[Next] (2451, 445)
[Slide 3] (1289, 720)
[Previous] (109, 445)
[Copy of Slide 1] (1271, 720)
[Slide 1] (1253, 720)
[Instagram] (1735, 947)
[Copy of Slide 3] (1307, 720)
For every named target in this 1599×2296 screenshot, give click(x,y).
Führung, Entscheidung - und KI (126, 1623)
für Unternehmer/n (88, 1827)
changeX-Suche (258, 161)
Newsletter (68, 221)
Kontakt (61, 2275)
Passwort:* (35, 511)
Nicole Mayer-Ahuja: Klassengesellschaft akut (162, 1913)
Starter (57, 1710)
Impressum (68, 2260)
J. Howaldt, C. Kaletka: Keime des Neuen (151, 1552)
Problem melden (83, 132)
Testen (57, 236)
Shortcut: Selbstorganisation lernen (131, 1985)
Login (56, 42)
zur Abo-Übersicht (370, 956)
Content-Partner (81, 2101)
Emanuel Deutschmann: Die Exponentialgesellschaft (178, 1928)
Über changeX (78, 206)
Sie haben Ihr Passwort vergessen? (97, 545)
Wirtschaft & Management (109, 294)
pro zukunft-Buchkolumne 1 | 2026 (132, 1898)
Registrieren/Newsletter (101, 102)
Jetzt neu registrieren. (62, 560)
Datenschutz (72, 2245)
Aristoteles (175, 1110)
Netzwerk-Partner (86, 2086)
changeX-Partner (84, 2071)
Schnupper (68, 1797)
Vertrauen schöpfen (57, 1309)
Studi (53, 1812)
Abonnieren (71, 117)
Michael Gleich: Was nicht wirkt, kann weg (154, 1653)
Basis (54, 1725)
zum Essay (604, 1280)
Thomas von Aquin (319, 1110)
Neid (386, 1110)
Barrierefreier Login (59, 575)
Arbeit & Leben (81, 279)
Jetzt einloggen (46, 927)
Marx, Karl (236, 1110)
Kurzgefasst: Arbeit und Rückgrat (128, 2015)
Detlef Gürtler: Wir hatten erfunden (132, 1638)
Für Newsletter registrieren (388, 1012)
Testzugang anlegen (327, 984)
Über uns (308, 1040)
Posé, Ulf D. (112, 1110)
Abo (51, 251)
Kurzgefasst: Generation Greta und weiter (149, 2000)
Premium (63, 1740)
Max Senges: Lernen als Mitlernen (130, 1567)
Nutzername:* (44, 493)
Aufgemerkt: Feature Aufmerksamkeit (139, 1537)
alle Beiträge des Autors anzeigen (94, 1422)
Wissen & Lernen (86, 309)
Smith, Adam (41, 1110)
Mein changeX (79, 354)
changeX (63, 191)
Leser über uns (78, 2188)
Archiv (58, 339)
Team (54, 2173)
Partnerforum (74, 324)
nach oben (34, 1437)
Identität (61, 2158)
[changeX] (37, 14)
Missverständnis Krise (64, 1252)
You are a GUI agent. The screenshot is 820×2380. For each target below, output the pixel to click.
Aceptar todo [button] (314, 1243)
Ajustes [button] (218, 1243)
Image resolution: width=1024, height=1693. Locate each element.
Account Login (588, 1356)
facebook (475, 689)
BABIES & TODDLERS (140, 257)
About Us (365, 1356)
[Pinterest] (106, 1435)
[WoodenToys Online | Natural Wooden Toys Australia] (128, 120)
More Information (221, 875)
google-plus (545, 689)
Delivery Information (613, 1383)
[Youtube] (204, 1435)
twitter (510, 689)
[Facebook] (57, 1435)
• • • • • • •
● **Work instruction**
The expected output is exactly the lines of the listing above between the line holding "Michael Gleich: Was" and the line holding "Für Newsletter registrieren (388, 1012)", inclusive.

● **Exercise output**
Michael Gleich: Was nicht wirkt, kann weg (154, 1653)
Basis (54, 1725)
zum Essay (604, 1280)
Thomas von Aquin (319, 1110)
Neid (386, 1110)
Barrierefreier Login (59, 575)
Arbeit & Leben (81, 279)
Jetzt einloggen (46, 927)
Marx, Karl (236, 1110)
Kurzgefasst: Arbeit und Rückgrat (128, 2015)
Detlef Gürtler: Wir hatten erfunden (132, 1638)
Für Newsletter registrieren (388, 1012)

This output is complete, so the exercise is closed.